Starting with the line that contains "Select the Eyedropper tool" and stopping after the line that contains "Open the 'iusto veritatis enim' post row", return each line below exactly as written, with no others.

---

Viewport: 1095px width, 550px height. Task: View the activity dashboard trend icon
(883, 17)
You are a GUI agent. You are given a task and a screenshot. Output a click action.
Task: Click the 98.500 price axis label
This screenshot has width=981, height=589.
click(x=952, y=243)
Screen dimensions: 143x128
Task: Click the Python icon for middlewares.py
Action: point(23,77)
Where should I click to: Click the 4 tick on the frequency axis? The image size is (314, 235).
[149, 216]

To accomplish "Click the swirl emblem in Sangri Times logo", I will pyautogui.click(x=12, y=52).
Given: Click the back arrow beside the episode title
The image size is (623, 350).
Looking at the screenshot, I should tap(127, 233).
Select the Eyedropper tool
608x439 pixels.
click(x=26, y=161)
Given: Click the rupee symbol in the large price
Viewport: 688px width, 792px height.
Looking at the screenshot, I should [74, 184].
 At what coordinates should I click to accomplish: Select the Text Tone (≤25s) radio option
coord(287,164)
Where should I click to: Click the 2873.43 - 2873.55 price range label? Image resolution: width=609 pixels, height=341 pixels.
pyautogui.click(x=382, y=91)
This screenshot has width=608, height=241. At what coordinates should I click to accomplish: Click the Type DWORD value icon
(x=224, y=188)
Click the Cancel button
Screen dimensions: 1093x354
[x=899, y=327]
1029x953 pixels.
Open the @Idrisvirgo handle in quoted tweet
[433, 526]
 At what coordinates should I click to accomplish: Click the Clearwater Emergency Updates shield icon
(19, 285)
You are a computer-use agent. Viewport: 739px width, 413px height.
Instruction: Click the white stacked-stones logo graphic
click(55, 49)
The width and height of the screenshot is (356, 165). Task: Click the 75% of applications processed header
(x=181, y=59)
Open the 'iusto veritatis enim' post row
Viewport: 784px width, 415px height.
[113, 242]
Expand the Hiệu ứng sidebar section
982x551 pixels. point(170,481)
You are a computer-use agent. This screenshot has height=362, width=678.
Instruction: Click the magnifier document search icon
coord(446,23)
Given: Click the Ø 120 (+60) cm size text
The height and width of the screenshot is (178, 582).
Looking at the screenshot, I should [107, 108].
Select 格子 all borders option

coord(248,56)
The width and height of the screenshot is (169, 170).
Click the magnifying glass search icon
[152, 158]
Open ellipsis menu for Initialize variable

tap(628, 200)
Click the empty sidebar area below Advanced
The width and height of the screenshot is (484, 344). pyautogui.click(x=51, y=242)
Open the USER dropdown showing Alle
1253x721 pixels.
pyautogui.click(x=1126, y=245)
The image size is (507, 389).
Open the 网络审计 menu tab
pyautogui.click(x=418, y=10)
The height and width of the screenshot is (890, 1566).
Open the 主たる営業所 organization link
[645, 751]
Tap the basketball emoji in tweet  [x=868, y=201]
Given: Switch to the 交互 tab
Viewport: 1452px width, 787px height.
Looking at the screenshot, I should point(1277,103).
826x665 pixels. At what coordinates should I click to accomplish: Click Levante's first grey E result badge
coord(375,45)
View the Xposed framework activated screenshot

---

(Output below)
Select the Eyedropper tool
608x439 pixels.
click(x=26, y=161)
Given: Click the rupee symbol in the large price
Viewport: 688px width, 792px height.
Looking at the screenshot, I should [74, 184].
 At what coordinates should I click to accomplish: Select the Text Tone (≤25s) radio option
coord(287,164)
Where should I click to: Click the 2873.43 - 2873.55 price range label? Image resolution: width=609 pixels, height=341 pixels.
pyautogui.click(x=382, y=91)
This screenshot has width=608, height=241. At what coordinates should I click to accomplish: Click the Type DWORD value icon
(x=224, y=188)
Click the Cancel button
Screen dimensions: 1093x354
[x=899, y=327]
1029x953 pixels.
Open the @Idrisvirgo handle in quoted tweet
[433, 526]
 At what coordinates should I click to accomplish: Click the Clearwater Emergency Updates shield icon
(19, 285)
You are a computer-use agent. Viewport: 739px width, 413px height.
Instruction: Click the white stacked-stones logo graphic
click(55, 49)
The width and height of the screenshot is (356, 165). Task: Click the 75% of applications processed header
(x=181, y=59)
Open the 'iusto veritatis enim' post row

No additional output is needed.